What you need to do = How many lines in the rows below contain the string "link", with case taken into account? Reply with the number alone.

Records for the task =
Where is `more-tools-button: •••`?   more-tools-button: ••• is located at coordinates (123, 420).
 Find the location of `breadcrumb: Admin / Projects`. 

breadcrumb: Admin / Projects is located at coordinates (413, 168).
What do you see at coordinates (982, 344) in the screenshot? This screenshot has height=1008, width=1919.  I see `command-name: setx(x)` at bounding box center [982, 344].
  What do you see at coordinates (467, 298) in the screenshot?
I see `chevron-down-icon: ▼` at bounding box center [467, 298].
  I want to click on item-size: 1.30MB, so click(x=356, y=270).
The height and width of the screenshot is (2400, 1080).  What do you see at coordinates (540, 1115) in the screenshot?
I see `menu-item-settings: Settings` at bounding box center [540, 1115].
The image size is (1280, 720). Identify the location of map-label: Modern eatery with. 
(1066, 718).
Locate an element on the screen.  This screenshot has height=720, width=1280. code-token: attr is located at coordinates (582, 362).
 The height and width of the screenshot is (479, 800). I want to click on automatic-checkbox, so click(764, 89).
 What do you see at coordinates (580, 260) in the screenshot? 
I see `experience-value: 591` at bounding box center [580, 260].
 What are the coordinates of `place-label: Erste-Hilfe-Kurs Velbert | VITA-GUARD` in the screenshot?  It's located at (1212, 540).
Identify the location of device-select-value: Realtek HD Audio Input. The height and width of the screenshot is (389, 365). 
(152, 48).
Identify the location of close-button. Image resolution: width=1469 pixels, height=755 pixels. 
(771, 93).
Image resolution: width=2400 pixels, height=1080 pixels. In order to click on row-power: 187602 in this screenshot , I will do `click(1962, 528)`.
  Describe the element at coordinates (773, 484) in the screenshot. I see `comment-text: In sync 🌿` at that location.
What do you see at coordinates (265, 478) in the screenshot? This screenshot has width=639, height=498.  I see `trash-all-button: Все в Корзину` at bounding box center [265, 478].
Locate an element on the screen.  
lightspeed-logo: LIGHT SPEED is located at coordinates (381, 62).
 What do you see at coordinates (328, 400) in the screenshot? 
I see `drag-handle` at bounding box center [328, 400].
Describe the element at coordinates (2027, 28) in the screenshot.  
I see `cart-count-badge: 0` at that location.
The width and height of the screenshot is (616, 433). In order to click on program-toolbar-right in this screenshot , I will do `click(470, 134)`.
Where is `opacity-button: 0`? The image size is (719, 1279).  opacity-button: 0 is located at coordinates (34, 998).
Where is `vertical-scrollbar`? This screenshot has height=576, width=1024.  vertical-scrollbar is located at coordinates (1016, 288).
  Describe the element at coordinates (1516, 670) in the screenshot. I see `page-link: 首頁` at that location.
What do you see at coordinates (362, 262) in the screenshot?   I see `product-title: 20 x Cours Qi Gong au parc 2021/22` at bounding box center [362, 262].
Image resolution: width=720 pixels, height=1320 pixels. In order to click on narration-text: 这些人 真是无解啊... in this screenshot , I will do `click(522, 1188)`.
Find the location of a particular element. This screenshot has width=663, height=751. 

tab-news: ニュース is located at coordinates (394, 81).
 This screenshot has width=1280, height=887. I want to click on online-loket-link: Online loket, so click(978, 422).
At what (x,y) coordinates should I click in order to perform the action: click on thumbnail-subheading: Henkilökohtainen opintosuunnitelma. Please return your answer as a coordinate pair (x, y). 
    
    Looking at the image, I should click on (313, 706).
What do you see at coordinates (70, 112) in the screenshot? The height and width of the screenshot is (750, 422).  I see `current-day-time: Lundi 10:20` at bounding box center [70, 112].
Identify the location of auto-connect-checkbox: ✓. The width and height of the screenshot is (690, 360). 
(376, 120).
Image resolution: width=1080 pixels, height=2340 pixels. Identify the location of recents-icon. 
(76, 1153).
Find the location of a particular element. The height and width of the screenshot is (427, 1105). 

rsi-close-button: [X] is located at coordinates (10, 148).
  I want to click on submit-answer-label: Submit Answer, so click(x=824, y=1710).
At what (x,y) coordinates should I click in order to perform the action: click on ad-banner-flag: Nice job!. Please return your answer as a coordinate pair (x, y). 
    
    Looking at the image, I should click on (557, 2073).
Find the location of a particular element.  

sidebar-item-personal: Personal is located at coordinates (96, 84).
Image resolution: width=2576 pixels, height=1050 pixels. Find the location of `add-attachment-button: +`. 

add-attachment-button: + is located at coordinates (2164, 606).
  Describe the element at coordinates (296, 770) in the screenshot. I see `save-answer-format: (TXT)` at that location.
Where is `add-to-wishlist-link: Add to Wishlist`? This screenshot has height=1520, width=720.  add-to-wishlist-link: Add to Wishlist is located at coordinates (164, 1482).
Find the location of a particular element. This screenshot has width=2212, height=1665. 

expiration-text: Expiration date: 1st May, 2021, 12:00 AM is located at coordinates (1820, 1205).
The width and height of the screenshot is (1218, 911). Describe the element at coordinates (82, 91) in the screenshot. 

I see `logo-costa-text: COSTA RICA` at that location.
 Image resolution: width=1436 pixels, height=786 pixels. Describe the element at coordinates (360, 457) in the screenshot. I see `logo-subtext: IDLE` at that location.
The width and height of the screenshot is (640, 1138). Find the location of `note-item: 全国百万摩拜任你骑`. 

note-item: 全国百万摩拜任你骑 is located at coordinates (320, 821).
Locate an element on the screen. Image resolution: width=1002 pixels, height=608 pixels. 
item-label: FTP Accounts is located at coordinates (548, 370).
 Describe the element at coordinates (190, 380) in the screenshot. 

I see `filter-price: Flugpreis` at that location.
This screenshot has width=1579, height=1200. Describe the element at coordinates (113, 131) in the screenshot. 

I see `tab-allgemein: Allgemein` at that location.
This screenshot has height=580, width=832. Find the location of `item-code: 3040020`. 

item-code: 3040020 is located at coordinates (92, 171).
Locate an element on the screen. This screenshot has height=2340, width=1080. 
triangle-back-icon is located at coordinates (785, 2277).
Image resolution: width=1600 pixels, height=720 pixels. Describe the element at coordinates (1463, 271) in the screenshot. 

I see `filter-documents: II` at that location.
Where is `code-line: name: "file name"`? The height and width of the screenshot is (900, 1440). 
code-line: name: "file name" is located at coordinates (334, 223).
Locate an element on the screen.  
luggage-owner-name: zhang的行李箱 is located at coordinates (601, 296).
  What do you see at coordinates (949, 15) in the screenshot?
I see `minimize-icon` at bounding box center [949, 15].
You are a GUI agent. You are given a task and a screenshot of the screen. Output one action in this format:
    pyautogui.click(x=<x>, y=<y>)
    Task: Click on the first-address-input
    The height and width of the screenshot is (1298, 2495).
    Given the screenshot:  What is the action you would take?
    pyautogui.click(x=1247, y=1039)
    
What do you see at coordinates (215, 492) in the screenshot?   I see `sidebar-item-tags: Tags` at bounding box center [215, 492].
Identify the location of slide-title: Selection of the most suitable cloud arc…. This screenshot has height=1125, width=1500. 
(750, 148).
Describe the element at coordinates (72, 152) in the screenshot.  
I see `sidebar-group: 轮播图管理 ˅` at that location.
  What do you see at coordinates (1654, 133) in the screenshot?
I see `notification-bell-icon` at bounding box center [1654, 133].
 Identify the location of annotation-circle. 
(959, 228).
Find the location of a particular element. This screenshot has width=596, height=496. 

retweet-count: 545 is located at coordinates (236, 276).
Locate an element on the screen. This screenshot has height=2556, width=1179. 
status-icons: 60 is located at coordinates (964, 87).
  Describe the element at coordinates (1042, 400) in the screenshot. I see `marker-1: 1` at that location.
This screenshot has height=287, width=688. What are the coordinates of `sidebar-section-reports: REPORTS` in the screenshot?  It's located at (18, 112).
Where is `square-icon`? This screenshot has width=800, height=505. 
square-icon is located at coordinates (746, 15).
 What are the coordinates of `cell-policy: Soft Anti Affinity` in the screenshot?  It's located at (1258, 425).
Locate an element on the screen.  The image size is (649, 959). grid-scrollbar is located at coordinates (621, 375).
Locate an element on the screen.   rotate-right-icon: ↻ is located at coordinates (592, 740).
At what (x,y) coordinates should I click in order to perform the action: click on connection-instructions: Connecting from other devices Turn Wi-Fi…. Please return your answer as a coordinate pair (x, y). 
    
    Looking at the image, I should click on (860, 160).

Answer space = 3